===== Available data

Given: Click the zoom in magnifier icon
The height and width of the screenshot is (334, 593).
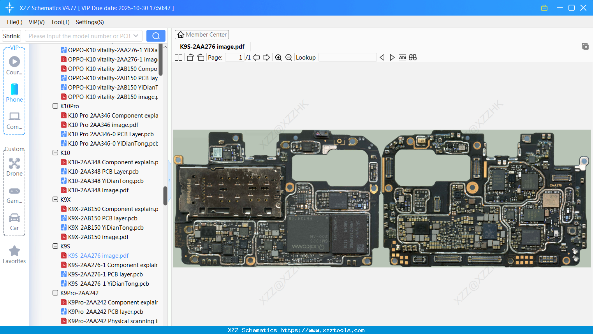Looking at the screenshot, I should pos(278,58).
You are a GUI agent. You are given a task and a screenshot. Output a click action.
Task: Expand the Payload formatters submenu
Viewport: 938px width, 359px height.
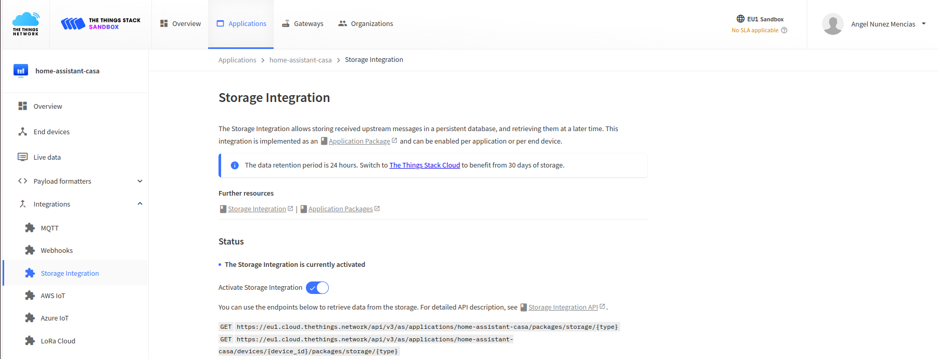[139, 181]
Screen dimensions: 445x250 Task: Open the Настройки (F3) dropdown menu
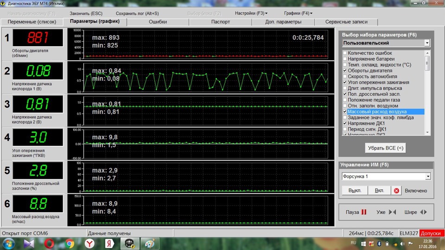pos(251,13)
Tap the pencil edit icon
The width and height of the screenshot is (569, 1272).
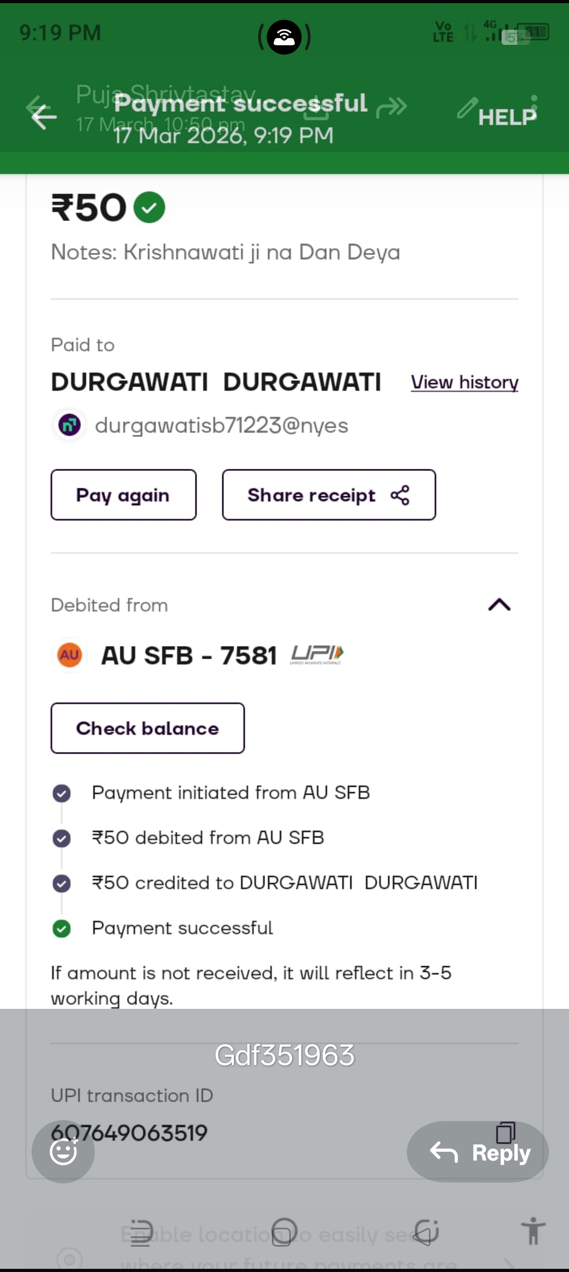(467, 108)
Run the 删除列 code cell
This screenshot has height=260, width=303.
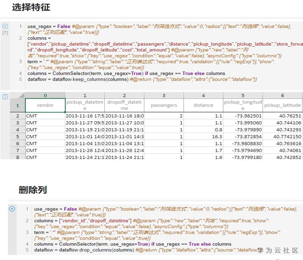pyautogui.click(x=12, y=209)
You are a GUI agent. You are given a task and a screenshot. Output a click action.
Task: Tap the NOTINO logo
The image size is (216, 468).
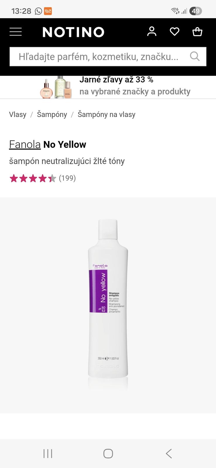[x=73, y=32]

==========

> **Required action**
Could the data above be reproduced exactly, with the pictures left out?

> **Response area**
Given: Click the zoom in magnifier icon
The height and width of the screenshot is (334, 593).
Looking at the screenshot, I should pos(278,58).
You are a GUI agent. You are given a task and a screenshot. Output a click action.
Task: Expand the Payload formatters submenu
Viewport: 938px width, 359px height.
[139, 181]
Screen dimensions: 445x250 Task: Open the Настройки (F3) dropdown menu
pos(251,13)
Tap the pencil edit icon
The width and height of the screenshot is (569, 1272).
(467, 108)
Run the 删除列 code cell
This screenshot has height=260, width=303.
pyautogui.click(x=12, y=209)
You are a GUI agent. You are given a task and a screenshot. Output a click action.
Task: Tap the NOTINO logo
The image size is (216, 468).
[x=73, y=32]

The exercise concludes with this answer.